Cable operator Suddenlink is warning customers that they could lose Viacom channels if the two companies cannot agree on what Suddenlink should pay to carry that programming. Viacom owns several popular cable channels, including Comedy Central, MTV, VH-1, Nickelodeon and others – as well as some that are not so popular.
“Viacom demanded a significant increase in payments, even though viewership has decreased in the last several years for its main channels, some by almost 30%,” wrote Suddenlink Thursday on a website set up to inform customers about the negotiations and keep them up to date on new developments.
On Friday Suddenlink noted that it had asked Viacom for a price for only its most popular channels. Viacom responded by further increasing its price demands on a per-channel basis, Suddenlink said.
Viacom/ Suddenlink Dispute Not an Isolated Event
The situation between Suddenlink and Viacom is one that’s becoming increasingly familiar as Viacom reportedly has been asking for substantial price increases as pay TV providers’ contracts come up for renewal.
One of the higher profile disputes this year was between Viacom and the National Cable Television Cooperative (NCTC), which negotiates a contract with Viacom that can apply to any of NCTC’s 800 small cable company members. The NCTC was able to negotiate a deal with Viacom, but 60 NCTC members thought the price was too high and opted to no longer carry Viacom programming. A previous dispute between Viacom and DirecTV involved DirecTV customers losing access to Viacom content during negotiations.
Viacom hasn’t hesitated to use what some might consider unsportsmanlike tactics with service providers that fight or opt out.
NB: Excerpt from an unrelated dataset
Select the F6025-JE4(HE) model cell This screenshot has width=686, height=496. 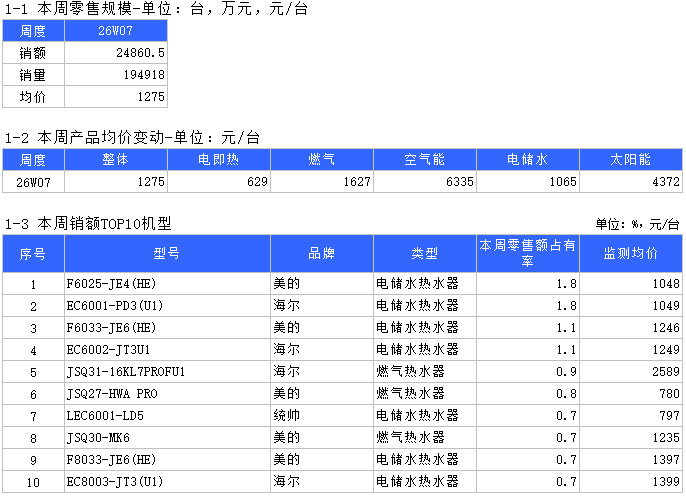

After pulling its channels from DirecTV during negotiations, Viacom ran ads featuring cartoon characters from some of its favorite TV shows saying that DirecTV had dropped Viacom programming and urging them to call DirecTV to complain. And when the 60 NCTC members opted not to renew Viacom contracts, Viacom prevented customers of those companies from viewing recent Viacom content previously made available to any Internet user on Viacom websites.
Anticipating such tactics, pay TV providers increasingly are setting up web pages such as the one Suddenlink has created to tell customers their side of the story. That strategy may have played a role in NCTC members continuing to receive Viacom content for a few days after the NCTC’s previous contract with Viacom expired as the two companies continued to negotiate.